Algoritmos de Poder / Miguel Ángel Domínguez

La tentación de la eternidad: Reelección indefinida y los riesgos para la democracia

En El Salvador, el 31 de julio de este año, la Asamblea Legislativa aprobó una reforma constitucional exprés que abre la puerta a la reelección presidencial indefinida, amplía el mandato de cinco a seis años y elimina la segunda vuelta electoral. Este hecho, que para algunos es un triunfo de la continuidad política, para otros representa un retroceso democrático de proporciones históricas.
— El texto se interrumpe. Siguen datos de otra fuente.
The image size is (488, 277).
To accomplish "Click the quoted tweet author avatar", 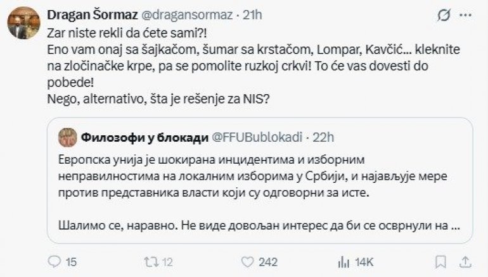I will point(66,136).
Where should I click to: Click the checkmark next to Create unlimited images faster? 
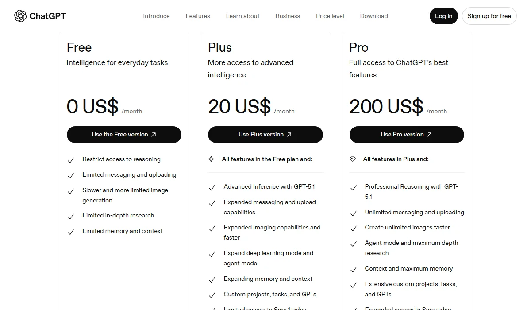click(x=353, y=229)
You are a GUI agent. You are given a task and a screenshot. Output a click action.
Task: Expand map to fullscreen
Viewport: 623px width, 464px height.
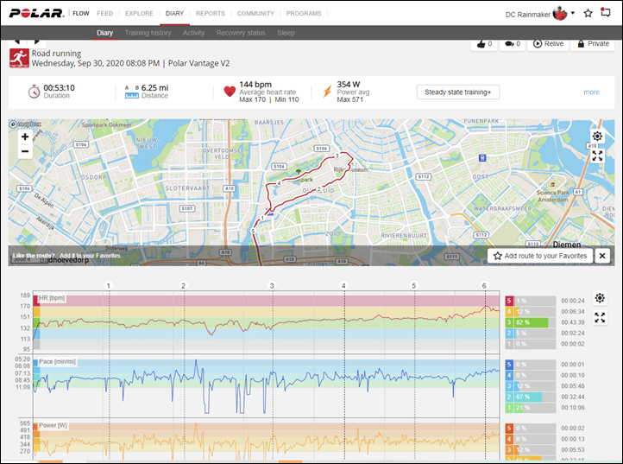coord(597,156)
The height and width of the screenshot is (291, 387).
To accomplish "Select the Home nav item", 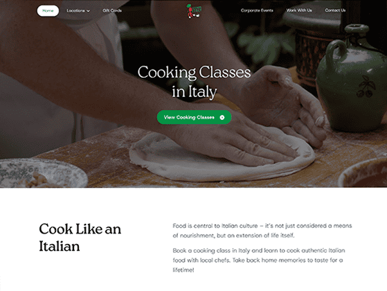I will (x=48, y=10).
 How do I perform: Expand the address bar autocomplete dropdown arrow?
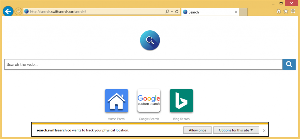coord(172,12)
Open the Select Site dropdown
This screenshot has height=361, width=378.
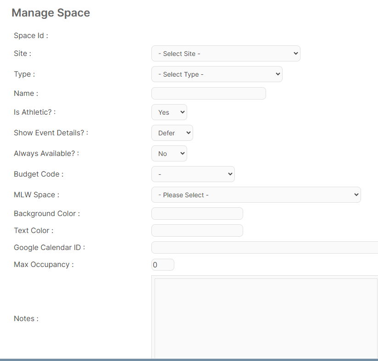tap(226, 54)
Como politólogo y consultor en temas de gobierno y comunicación, no me interesa reducir el debate a simpatías o antipatías hacia una figura específica. Lo que está en juego es más profundo: la esencia misma del presidencialismo democrático. Las teorías de Juan Linz, Scott Mainwaring y otros estudiosos coinciden en que el poder ejecutivo en sistemas presidenciales se caracteriza por tres elementos que deben mantenerse en equilibrio: la división de poderes, la temporalidad del mandato y la alternancia política.

Cuando uno de esos pilares se debilita, el sistema entero corre riesgo. La alternancia no es un capricho; es un mecanismo de control. La temporalidad del poder evita el personalismo y fomenta la rendición de cuentas. Y la división de poderes no es un obstáculo para gobernar, sino el freno necesario para que el poder no se concentre peligrosamente en una sola figura.
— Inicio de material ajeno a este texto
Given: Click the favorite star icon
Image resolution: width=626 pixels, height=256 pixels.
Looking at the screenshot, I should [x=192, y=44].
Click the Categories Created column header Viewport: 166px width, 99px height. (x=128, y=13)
La escucha social que realizamos desde Reputation Digital —del 30 de julio al 6 de agosto, en idioma español y considerando la conversación de todos los países hispanohablantes— arrojó un hallazgo claro: 64.93% de la conversación era artificial, impulsada por redes de bots tanto a favor como en contra de la reelección indefinida, lo cual alimenta y amplifica la polarización entre ambas narrativas. Esto demuestra que la batalla por la narrativa digital es intensa y que las percepciones en redes no siempre reflejan el sentir ciudadano de manera orgánica.

Dentro de la conversación genuina, 88.5% de las menciones fueron negativas, señalando que la reforma representa un “golpe a la Constitución” y comparándola con casos como Nicaragua y Venezuela. El análisis de emociones mostró un predominio del enojo (79.7%), seguido de alegría (14.4%) y tristeza (3.2%), reflejando la alta polarización que ha generado el tema.

Este patrón no es nuevo: en América Latina, los liderazgos que generan altos niveles de popularidad suelen intentar extender sus mandatos bajo el argumento de “continuar con los logros alcanzados”. Pero la experiencia comparada muestra que, una vez roto el límite de reelección, el debilitamiento de las instituciones se acelera y la competencia política se distorsiona. El líder deja de ser un encargo temporal y se convierte en patrimonio personal.

México no está exento de este riesgo. Las discusiones sobre reformas electorales, la concentración de facultades en el Ejecutivo y la erosión de contrapesos legislativos y judiciales son señales que debemos observar con atención. La historia política enseña que las democracias rara vez se derrumban de golpe: lo hacen gradualmente, bajo reformas “necesarias” que van desplazando el equilibrio institucional.

La alternancia y la temporalidad del poder no garantizan gobiernos perfectos, pero sí son un seguro contra el autoritarismo. Sin ellas, el sistema político pierde su capacidad de corregir el rumbo. Por eso, más allá de las fronteras salvadoreñas, lo ocurrido el 31 de julio debe leerse como una advertencia: lo que hoy parece ajeno, mañana puede ser nuestra propia realidad.

En política, la eternidad es la mayor tentación. Y la democracia, para sobrevivir, debe aprender a decir “hasta aquí”.